-------- Provided material --------

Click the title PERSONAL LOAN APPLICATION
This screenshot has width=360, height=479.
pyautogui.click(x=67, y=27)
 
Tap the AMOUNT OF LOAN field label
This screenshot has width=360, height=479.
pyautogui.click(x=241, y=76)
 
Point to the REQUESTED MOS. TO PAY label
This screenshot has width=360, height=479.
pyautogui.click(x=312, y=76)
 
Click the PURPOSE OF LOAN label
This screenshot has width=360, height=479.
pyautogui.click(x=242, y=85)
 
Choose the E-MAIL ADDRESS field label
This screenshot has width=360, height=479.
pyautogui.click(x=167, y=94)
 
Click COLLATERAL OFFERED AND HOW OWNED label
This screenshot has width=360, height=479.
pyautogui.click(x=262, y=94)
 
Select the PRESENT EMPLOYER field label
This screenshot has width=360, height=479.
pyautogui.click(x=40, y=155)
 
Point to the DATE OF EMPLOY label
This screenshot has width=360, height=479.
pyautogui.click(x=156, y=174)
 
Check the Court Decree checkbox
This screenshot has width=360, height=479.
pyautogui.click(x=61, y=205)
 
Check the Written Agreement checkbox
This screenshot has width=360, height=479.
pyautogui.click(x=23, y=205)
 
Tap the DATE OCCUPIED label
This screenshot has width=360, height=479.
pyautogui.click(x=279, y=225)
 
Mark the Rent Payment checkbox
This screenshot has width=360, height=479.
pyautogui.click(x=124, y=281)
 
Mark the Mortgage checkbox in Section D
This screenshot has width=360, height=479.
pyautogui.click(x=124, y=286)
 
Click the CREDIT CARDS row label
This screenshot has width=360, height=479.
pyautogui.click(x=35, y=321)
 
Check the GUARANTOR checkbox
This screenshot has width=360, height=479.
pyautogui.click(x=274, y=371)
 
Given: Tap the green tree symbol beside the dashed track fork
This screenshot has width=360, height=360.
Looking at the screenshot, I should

--------

Task objective> Quote the listing above verbatim, line for line, from the first line through the last.

The answer>
Click the title PERSONAL LOAN APPLICATION
This screenshot has width=360, height=479.
pyautogui.click(x=67, y=27)
 
Tap the AMOUNT OF LOAN field label
This screenshot has width=360, height=479.
pyautogui.click(x=241, y=76)
 
Point to the REQUESTED MOS. TO PAY label
This screenshot has width=360, height=479.
pyautogui.click(x=312, y=76)
 
Click the PURPOSE OF LOAN label
This screenshot has width=360, height=479.
pyautogui.click(x=242, y=85)
 
Choose the E-MAIL ADDRESS field label
This screenshot has width=360, height=479.
pyautogui.click(x=167, y=94)
 
Click COLLATERAL OFFERED AND HOW OWNED label
This screenshot has width=360, height=479.
pyautogui.click(x=262, y=94)
 
Select the PRESENT EMPLOYER field label
This screenshot has width=360, height=479.
pyautogui.click(x=40, y=155)
 
Point to the DATE OF EMPLOY label
This screenshot has width=360, height=479.
pyautogui.click(x=156, y=174)
 
Check the Court Decree checkbox
This screenshot has width=360, height=479.
pyautogui.click(x=61, y=205)
 
Check the Written Agreement checkbox
This screenshot has width=360, height=479.
pyautogui.click(x=23, y=205)
 
Tap the DATE OCCUPIED label
This screenshot has width=360, height=479.
pyautogui.click(x=279, y=225)
 
Mark the Rent Payment checkbox
This screenshot has width=360, height=479.
pyautogui.click(x=124, y=281)
 
Mark the Mortgage checkbox in Section D
This screenshot has width=360, height=479.
pyautogui.click(x=124, y=286)
 
Click the CREDIT CARDS row label
This screenshot has width=360, height=479.
pyautogui.click(x=35, y=321)
 
Check the GUARANTOR checkbox
This screenshot has width=360, height=479.
pyautogui.click(x=274, y=371)
 
Given: Tap the green tree symbol beside the dashed track fork
This screenshot has width=360, height=360.
Looking at the screenshot, I should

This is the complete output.